** STUDY QUESTIONS **
[1] In the passage below about model accuracy, turn the paragraph that opens "A healthcare diagnostic where 99%" into a brief bulleted list that keeps its main facts.
[2] In the passage below about model accuracy, how many of the eight training images does the model get right by always predicting "pizza"?
[3] Continue the passage below about model accuracy from its last sentence.

** SOURCE PASSAGE **
====================

A Story About Pizza and Hamburgers

Imagine your training set: six images of pizza, two images of hamburgers. You train a model. The reported accuracy is 75%.

You go to celebrate. Then you actually run the model. You feed it a picture of a pizza — it correctly says "pizza." You feed it a picture of a hamburger — it confidently says "pizza." You feed it a third picture of anything — "pizza."

The model has learned exactly one thing: pizza is more common than hamburgers. By predicting "pizza" every single time, it gets six out of eight examples right. Seventy-five percent accuracy. The accuracy is technically true. The model is useless.
In High-Stakes Domains
A healthcare diagnostic where 99% of patients are healthy: a model that predicts "healthy" for everyone scores 99% accuracy and detects no one who's actually sick. Fraud detection. Defect detection. Rare event prediction. Whenever your outcome is rare, accuracy as a sole metric is a trap.

====================

** PROVIDED DATA **
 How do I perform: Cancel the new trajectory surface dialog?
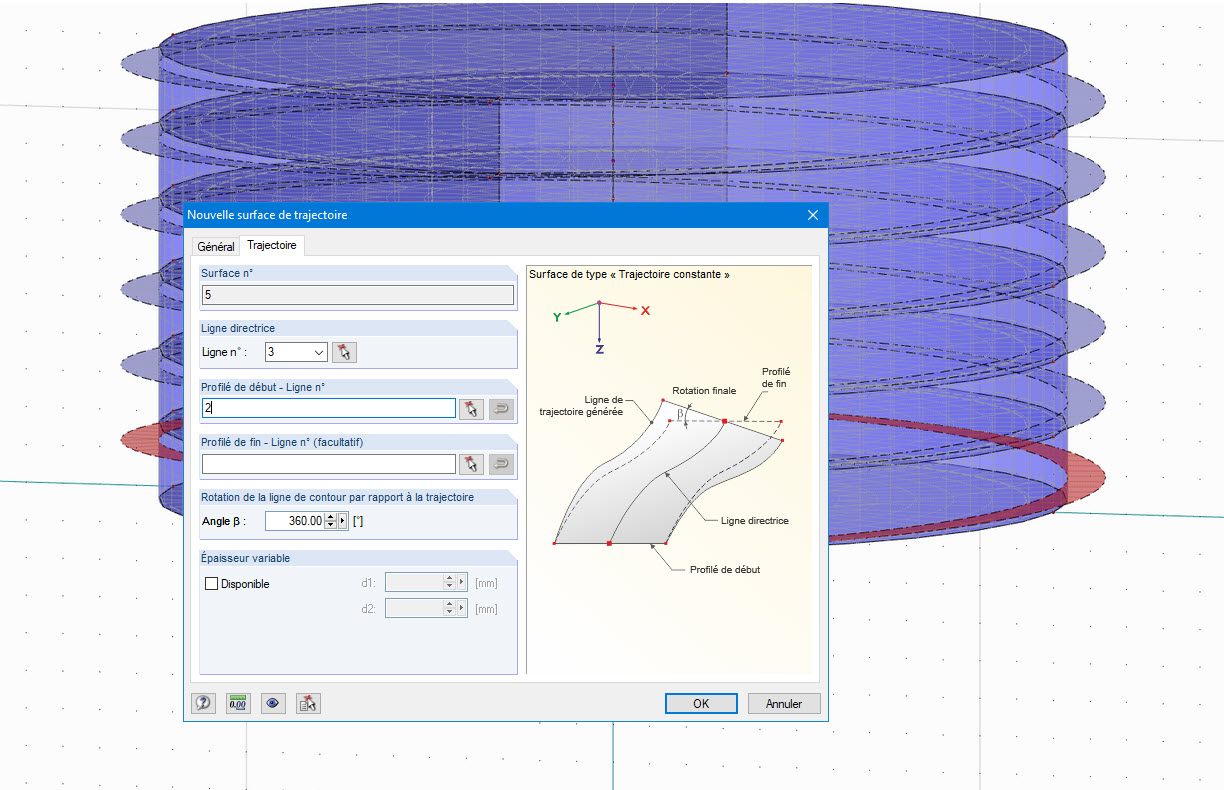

====================

** PER-TASK ANSWERS **
[1]
- If 99% of patients are healthy, a model that predicts "healthy" for everyone scores 99% accuracy.
- That model detects no one who is actually sick.
- Fraud detection, defect detection and rare event prediction share this problem.
- When the outcome is rare, using accuracy as the only metric is a trap.

[2] Six of the eight.

[3]
Here's a personal story. I lost a hackathon over this once. I'd adjusted for class imbalance — my model was learning to discriminate the minority class properly, and my accuracy came in around 92%. The team that won didn't adjust. Their model essentially predicted the majority class every time and got 99.5% accuracy. The judges scored on accuracy alone, and that was that. Their model was technically the "winner" and operationally worthless. It has stuck with me ever since as a reminder that imbalanced data plus the wrong metric is a recipe for impressive-looking models that don't actually work.